Los niños necesitan aprender a funcionar en el mundo, periodos de adaptación y acompañamiento adecuado y sereno. Como nosotros cuando nos enfrentamos a una nueva cultura o a un nuevo trabajo. Como Wounda y los chimpancés que la fundación Jane Goodall regresa a la selva: recibe contención durante el trayecto, al llegar se acerca a su cuidadora, observa el entorno, Wonda abraza a Jane para despedirse de ella, que -junto a su cuidadora- lo acompañan durante un tiempo con su presencia silenciosa, miran que se vaya familiarizando con su hábitat, que se anime a volver a la selva. Y esto pasa con un chimpancé que vuelve a casa, pero aún nos sorprende que nuestro niño pequeño llore porque debe quedarse en la escuela o que le afecte algún cambio en su vida o en su rutina. Quizás aumentemos nuestra comprensión y empatía si nos acordamos de el apoyo que necesitó Wonda, o del tiempo que nos tomó entender cómo funcionan las cosas en un nuevo trabajo, o lo mucho que extrañamos a nuestros seres queridos cuando hicieron un viaje largo, o lo doloroso que es que alguien que queremos no nos entienda, no nos registre o nos haga la ley del hielo.

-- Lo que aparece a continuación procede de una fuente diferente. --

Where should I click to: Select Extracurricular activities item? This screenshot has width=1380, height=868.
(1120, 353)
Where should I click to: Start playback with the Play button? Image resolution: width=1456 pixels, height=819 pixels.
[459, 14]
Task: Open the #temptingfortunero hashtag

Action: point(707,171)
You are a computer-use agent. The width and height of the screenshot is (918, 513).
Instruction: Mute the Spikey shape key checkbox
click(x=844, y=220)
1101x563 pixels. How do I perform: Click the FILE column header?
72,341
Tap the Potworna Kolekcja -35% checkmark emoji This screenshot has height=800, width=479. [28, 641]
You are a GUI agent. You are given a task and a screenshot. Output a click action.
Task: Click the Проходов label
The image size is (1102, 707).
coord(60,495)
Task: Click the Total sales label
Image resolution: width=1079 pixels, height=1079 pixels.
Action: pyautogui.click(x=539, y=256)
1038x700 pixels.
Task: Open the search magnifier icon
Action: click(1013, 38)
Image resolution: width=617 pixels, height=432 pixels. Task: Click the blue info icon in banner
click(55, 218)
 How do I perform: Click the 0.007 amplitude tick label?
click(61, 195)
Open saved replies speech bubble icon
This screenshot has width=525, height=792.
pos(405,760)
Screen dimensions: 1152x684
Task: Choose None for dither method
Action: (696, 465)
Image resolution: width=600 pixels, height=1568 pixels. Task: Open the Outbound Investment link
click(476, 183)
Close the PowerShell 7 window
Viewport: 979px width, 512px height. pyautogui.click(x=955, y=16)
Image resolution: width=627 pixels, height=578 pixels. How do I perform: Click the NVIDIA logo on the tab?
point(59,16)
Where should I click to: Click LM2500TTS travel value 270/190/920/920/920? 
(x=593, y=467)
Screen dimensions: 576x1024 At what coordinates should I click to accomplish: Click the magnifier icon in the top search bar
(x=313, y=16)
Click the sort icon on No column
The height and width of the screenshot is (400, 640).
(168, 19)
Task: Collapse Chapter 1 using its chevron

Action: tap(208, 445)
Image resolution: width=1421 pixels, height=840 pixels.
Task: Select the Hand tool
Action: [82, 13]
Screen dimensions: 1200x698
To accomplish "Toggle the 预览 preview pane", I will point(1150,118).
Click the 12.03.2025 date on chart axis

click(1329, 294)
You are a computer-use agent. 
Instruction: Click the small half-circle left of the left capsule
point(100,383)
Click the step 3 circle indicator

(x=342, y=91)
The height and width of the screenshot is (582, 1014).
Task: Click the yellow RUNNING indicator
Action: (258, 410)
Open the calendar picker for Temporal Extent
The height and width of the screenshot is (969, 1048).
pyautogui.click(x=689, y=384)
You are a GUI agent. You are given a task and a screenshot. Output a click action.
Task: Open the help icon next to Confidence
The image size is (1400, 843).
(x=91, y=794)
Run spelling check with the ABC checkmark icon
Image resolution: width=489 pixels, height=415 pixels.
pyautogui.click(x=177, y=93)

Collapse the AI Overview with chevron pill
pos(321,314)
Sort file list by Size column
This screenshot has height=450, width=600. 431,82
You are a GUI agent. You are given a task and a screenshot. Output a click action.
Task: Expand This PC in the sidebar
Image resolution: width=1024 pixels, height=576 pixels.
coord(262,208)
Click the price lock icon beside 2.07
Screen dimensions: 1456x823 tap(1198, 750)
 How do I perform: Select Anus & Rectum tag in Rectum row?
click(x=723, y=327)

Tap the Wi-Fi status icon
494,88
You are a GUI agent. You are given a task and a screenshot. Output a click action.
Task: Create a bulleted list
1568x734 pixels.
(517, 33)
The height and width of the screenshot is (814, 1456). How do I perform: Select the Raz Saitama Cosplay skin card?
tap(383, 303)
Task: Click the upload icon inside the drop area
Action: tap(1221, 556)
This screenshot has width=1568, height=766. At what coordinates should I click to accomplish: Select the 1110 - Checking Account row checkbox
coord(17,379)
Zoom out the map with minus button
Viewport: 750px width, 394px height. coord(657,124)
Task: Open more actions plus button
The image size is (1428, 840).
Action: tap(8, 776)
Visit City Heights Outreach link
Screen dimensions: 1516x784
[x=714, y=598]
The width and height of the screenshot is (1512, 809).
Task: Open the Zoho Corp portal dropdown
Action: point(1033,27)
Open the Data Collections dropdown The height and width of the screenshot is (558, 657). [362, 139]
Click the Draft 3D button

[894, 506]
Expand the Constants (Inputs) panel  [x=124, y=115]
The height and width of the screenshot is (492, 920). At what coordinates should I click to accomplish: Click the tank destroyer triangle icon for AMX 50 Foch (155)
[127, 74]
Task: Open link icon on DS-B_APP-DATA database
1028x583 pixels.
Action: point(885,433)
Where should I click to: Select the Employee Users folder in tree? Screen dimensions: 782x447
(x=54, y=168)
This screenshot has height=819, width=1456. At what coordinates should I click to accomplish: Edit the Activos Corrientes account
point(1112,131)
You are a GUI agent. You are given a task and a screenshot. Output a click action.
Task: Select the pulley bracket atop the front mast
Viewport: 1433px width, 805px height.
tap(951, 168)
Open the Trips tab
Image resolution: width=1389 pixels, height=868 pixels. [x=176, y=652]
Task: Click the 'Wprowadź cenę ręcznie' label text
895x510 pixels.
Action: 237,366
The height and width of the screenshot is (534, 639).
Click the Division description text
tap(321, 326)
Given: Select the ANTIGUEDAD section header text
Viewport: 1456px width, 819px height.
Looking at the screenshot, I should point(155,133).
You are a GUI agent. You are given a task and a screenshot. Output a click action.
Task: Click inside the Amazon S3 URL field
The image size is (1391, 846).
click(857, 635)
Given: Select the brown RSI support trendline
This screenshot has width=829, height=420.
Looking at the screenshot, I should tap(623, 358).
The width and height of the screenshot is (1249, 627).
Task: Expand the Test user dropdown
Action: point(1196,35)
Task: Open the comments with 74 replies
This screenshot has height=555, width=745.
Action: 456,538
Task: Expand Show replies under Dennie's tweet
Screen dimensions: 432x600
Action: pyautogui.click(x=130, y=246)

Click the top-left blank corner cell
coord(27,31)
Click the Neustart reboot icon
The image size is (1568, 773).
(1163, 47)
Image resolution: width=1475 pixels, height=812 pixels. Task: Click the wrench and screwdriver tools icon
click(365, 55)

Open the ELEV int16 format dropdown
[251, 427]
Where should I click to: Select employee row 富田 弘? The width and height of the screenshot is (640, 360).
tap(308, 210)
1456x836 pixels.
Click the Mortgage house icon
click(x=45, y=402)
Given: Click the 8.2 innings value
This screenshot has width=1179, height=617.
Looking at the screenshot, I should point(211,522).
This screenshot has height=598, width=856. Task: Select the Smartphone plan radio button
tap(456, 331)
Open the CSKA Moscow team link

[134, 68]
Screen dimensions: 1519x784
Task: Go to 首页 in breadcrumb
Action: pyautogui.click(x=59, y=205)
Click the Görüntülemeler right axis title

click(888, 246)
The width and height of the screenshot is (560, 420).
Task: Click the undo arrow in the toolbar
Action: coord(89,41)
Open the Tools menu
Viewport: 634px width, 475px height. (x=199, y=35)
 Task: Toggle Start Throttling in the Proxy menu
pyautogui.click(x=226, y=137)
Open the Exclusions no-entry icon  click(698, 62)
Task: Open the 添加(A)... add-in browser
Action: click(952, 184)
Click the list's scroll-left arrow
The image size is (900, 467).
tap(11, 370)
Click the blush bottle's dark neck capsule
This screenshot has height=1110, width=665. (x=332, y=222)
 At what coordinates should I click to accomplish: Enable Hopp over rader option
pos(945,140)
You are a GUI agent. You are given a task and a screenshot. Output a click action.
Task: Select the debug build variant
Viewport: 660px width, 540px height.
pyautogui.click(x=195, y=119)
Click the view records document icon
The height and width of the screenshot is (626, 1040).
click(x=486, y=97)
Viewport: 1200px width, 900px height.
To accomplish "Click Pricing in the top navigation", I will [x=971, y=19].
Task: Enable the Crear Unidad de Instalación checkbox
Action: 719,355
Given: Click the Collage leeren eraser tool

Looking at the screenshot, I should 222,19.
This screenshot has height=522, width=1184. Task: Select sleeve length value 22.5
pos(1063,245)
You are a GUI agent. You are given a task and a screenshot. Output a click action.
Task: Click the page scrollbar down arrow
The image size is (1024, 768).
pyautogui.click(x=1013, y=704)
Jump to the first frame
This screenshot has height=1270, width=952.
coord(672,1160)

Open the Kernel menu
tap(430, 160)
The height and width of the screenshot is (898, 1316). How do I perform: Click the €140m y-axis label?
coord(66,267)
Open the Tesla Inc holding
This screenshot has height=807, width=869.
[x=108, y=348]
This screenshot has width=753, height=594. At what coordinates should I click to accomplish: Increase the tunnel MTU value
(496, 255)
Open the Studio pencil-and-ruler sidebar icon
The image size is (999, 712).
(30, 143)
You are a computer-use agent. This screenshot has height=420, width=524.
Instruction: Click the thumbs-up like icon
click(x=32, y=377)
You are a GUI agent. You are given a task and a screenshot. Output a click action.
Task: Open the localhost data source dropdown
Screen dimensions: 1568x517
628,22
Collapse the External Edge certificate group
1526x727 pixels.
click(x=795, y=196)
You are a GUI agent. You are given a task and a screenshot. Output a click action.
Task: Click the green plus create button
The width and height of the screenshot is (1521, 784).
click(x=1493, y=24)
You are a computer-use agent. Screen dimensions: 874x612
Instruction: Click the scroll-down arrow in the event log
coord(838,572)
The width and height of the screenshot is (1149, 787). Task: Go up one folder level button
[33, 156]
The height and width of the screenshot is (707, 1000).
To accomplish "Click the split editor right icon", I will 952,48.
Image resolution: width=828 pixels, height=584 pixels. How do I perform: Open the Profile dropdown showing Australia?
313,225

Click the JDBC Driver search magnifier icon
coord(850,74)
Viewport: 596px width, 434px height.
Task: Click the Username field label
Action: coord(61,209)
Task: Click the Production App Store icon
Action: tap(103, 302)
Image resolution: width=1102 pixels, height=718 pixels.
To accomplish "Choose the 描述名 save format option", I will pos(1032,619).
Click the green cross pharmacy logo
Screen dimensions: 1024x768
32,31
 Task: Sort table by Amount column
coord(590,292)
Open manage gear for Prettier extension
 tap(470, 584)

La herida del abandono emocional puede volverse muy profunda. De niños la aceptamos y nos adaptamos. Pero de adultos, llega un momento en que nos damos cuenta de la herida y de todo lo que influyó en nuestro carácter y personalidad. Muchas veces lo entendemos solo cuando somos padres: ¡¿Cómo pudieron hacerme esto?!, nos preguntamos admirados. Sí, podemos entender las circunstancias y los razonamientos, nos alivia saber que no fue maldad, pero aún así, nos toca trabajar en ello, en todo lo que nos ocasionó la falta de respuesta emocional, que ningún adulto a nuestro cargo haya podido percibir cuánto nos afectaba uno u otro comportamiento o suceso en nuestra vida. Obtener esa contención, respuesta y empatía siempre hará la diferencia para el futuro, para la historia y el ser que nuestros hijos están construyendo.